The eye-contact tracking system begins with a commercially available pair of glasses that can record the focal point of their wearer's gaze. Researchers took video of a child captured by a front-facing camera on the glasses, worn by an adult who was interacting with the child. The video was then processed using facial recognition software available from a second manufacturer. Combine the glasses' hard-wired ability to detect wearer gaze with the facial-recognition software's ability to detect the child's gaze direction, and the result is a system able to detect eye contact in a test interaction with a 22-month-old with 80 percent accuracy. The study was conducted in Georgia Tech's Child Study Lab (CSL), a child-friendly experimental facility richly equipped with cameras, microphones and other sensors.
"Eye gaze has been a tricky thing to measure in laboratory settings, and typically it's very labor-intensive, involving hours and hours of looking at frames of video to pinpoint moments of eye contact," Rehg said. "The exciting thing about our method is that it can produce these measures automatically and could be used in the future to measure eye contact outside the laboratory setting. We call these results preliminary because they were obtained from a single subject, but all humans' eyes work pretty much the same way, so we're confident the successful results will be replicated with future subjects."
The other new system, developed in collaboration with the Marcus Autism Center in Atlanta and Dr. Thomas Ploetz of Newcastle University in the United Kingdom, is a package of sensors, worn via straps on the wrists and ankles, that uses accelerometers to detect movement by the wearer. Algorithms developed by the team analyze the sensor data to automatically detect episodes of problem behavior and classify them as aggressive, self-injurious or disruptive (e.g., throwing objects).
Researchers first developed the algorithms by putting the sensors on four Marcus clinic staff members who together performed some 1,200 different behavior instances, and the system detected "problem" behaviors with 95 percent accuracy and classified all behaviors with 80 percent accuracy. They then used the sensors with a child diagnosed along the autism spectrum, and the system detected the child's problem-behavior episodes with 81 percent accuracy and classified them with 70 percent accuracy.
"These results are very promising in leading the way toward more accurate and reliable measurement of problem behavior, which is important in determining whether treatments targeting these behaviors are working," said CSL Director Agata Rozga, a research scientist in the School of Interactive Computing and co-investigator on the Expeditions award. "Our ultimate goal with this wearable sensing system is to be able to gather data on the child's behavior beyond the clinic, in settings where the child spends most of their time, such as their home or school. In this way, parents, teachers and others who care for the child can be potentially alerted to times and situations when problem behaviors occur so that they can address them immediately."

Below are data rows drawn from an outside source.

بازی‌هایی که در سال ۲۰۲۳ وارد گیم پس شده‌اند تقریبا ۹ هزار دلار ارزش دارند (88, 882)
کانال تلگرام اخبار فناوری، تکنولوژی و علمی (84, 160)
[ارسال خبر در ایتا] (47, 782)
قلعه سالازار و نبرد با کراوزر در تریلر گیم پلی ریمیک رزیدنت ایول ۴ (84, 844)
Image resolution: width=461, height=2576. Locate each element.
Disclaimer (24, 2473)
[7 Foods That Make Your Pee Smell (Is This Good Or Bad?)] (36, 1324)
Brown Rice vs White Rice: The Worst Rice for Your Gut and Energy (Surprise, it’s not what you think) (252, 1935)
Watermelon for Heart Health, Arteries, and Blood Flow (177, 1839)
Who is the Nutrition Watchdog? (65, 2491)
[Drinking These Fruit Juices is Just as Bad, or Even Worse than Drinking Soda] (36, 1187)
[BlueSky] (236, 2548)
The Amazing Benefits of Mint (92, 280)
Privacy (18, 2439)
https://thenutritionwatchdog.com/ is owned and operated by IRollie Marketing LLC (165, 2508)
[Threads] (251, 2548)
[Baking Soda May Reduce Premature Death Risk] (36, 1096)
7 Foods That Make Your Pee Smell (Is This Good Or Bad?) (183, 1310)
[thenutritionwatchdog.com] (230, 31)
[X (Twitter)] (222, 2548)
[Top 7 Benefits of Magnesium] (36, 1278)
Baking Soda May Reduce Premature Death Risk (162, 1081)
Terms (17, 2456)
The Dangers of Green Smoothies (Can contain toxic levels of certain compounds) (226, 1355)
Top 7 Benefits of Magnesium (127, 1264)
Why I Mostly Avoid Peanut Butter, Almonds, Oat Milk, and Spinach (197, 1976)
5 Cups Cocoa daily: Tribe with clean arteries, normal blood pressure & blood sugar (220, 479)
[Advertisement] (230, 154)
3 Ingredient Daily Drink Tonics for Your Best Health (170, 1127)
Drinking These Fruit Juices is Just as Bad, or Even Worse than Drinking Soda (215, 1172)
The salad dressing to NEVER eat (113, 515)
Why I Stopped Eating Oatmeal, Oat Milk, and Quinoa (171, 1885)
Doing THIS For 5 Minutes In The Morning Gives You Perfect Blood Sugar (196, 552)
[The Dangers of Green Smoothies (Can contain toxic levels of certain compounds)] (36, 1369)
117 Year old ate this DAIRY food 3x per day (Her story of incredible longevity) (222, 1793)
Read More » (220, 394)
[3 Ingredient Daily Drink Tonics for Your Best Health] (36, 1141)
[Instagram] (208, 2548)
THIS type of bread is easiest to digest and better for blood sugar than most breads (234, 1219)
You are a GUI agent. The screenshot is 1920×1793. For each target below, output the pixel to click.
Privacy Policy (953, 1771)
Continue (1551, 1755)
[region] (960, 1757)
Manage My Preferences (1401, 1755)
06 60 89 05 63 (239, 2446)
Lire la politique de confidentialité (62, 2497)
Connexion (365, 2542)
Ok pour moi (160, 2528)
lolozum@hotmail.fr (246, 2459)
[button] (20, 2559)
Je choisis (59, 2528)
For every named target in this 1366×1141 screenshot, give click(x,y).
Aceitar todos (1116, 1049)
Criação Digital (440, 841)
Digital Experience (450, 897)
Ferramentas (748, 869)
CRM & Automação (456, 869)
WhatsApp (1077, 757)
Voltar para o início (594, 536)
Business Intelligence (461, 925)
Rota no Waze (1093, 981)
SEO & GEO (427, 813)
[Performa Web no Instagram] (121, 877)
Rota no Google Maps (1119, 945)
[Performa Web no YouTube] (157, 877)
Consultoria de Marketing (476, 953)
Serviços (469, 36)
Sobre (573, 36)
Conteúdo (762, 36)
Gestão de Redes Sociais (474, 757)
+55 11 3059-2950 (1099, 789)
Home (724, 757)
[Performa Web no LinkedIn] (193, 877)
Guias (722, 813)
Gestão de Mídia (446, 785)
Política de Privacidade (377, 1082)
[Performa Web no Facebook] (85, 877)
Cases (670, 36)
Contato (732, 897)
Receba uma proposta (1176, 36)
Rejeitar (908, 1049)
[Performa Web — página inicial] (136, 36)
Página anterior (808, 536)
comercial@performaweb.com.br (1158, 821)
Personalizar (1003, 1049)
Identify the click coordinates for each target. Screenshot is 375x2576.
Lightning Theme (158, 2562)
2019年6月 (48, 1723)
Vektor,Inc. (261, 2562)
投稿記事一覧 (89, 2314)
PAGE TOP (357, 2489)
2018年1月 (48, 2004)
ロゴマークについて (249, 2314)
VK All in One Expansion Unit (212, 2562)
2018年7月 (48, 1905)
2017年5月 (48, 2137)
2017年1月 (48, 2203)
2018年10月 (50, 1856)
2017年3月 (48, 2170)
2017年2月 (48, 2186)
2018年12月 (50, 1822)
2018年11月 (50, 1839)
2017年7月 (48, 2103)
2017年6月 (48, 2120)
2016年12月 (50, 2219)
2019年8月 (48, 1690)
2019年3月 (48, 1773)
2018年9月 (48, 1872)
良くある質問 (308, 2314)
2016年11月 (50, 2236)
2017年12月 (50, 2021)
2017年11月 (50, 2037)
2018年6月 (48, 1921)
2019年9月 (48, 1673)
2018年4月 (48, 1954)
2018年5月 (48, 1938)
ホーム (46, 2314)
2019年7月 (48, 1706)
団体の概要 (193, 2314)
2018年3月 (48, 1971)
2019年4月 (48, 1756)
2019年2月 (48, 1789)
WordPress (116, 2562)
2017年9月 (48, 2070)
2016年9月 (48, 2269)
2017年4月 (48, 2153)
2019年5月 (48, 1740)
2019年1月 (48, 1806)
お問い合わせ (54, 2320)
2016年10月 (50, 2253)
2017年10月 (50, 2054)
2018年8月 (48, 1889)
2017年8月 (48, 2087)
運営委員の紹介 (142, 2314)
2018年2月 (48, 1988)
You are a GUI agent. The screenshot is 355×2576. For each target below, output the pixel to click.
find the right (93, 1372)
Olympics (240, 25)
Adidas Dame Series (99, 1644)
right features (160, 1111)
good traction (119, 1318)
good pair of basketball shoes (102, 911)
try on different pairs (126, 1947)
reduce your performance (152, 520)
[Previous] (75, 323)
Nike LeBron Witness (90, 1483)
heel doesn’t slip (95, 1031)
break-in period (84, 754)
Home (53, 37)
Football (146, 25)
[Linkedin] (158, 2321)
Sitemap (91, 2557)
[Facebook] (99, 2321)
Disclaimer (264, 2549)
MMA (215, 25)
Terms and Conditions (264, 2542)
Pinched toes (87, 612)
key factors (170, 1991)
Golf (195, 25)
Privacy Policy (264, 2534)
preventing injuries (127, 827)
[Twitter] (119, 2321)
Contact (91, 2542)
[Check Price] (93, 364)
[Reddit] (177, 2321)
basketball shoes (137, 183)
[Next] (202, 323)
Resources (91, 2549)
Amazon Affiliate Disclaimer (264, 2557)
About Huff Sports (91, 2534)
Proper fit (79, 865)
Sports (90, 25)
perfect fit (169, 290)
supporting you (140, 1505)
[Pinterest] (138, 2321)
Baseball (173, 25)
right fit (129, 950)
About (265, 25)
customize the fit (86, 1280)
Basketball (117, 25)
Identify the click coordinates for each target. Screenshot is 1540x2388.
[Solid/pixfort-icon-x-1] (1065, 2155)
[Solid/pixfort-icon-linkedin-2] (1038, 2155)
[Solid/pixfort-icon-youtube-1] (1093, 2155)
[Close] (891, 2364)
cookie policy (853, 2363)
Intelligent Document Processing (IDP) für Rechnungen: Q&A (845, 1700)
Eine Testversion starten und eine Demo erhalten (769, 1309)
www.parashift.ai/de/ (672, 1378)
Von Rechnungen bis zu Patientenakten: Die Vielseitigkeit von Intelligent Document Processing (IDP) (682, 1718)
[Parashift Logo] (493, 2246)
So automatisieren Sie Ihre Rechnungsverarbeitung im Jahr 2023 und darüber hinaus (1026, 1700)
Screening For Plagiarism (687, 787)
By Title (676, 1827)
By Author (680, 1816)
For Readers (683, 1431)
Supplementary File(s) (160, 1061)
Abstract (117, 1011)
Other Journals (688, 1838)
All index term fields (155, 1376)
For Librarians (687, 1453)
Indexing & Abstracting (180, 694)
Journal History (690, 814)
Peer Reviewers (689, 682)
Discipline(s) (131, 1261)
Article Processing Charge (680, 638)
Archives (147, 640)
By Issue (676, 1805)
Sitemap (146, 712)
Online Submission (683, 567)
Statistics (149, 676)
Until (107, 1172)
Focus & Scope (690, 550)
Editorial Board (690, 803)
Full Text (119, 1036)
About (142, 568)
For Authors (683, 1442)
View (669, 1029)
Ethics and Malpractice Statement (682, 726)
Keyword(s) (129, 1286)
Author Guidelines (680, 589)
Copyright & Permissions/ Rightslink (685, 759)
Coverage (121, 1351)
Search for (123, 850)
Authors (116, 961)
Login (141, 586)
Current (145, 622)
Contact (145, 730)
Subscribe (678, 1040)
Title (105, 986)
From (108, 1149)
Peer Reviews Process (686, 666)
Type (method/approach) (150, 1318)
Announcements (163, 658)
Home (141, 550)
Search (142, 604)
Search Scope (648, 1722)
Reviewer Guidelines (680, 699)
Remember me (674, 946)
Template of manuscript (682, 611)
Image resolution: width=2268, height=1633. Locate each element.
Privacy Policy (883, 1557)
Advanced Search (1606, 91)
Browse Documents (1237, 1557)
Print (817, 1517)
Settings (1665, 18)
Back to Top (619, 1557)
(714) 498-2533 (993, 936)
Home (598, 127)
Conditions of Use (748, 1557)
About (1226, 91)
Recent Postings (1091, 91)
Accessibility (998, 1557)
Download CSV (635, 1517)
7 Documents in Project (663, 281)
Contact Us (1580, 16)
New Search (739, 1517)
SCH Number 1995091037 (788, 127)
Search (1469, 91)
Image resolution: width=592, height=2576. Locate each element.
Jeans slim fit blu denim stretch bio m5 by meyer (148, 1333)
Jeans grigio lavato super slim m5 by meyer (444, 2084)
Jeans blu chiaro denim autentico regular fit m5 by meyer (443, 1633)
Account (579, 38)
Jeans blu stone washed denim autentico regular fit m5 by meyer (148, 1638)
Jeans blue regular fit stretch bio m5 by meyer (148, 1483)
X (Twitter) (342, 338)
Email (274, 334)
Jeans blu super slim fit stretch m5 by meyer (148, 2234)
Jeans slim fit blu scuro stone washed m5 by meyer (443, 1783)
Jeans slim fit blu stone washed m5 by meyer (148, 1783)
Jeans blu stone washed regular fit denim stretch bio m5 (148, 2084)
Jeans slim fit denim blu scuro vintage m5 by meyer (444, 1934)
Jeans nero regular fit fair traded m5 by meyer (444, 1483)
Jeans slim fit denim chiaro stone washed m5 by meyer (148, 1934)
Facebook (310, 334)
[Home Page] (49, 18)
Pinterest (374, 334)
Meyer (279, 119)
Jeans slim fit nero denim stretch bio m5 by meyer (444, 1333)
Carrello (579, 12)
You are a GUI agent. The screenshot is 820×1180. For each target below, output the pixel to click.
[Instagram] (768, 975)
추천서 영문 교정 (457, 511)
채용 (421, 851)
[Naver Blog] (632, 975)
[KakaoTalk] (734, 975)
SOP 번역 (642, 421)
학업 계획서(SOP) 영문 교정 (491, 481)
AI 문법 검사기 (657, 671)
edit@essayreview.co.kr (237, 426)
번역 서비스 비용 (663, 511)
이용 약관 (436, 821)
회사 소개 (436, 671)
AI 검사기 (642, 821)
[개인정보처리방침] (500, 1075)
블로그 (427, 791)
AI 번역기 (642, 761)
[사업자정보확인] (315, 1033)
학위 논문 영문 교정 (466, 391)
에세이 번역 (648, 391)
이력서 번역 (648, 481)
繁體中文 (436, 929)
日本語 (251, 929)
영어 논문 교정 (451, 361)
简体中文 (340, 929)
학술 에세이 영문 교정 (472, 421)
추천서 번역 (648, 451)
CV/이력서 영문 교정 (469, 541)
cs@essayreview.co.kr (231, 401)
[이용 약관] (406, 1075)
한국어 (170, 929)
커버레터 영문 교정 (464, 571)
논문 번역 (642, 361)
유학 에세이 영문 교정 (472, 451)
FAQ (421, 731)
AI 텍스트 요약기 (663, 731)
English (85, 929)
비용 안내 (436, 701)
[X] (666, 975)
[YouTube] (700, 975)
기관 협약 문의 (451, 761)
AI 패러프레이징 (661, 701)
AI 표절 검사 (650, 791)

"What these tools show is that computational methods and technologies have great promise and potential impact on the lives of many children and their parents and caregivers," said Gregory Abowd, Regents' Professor in the School of Interactive Computing and a prominent researcher in technology and autism. "These technologies we are developing, and others developed and explored elsewhere, aim to bring more effective early-childhood screening to millions of children nationwide, as well as enhance care for those children already diagnosed on the autism spectrum."
Both technologies were presented in early September at the 14th ACM International Conference on Ubiquitous Computing (Ubicomp 2012). Among the other devices under study at CSL are a camera/software system that can track children's facial expressions and customized speech analysis software to detect vocalization patterns.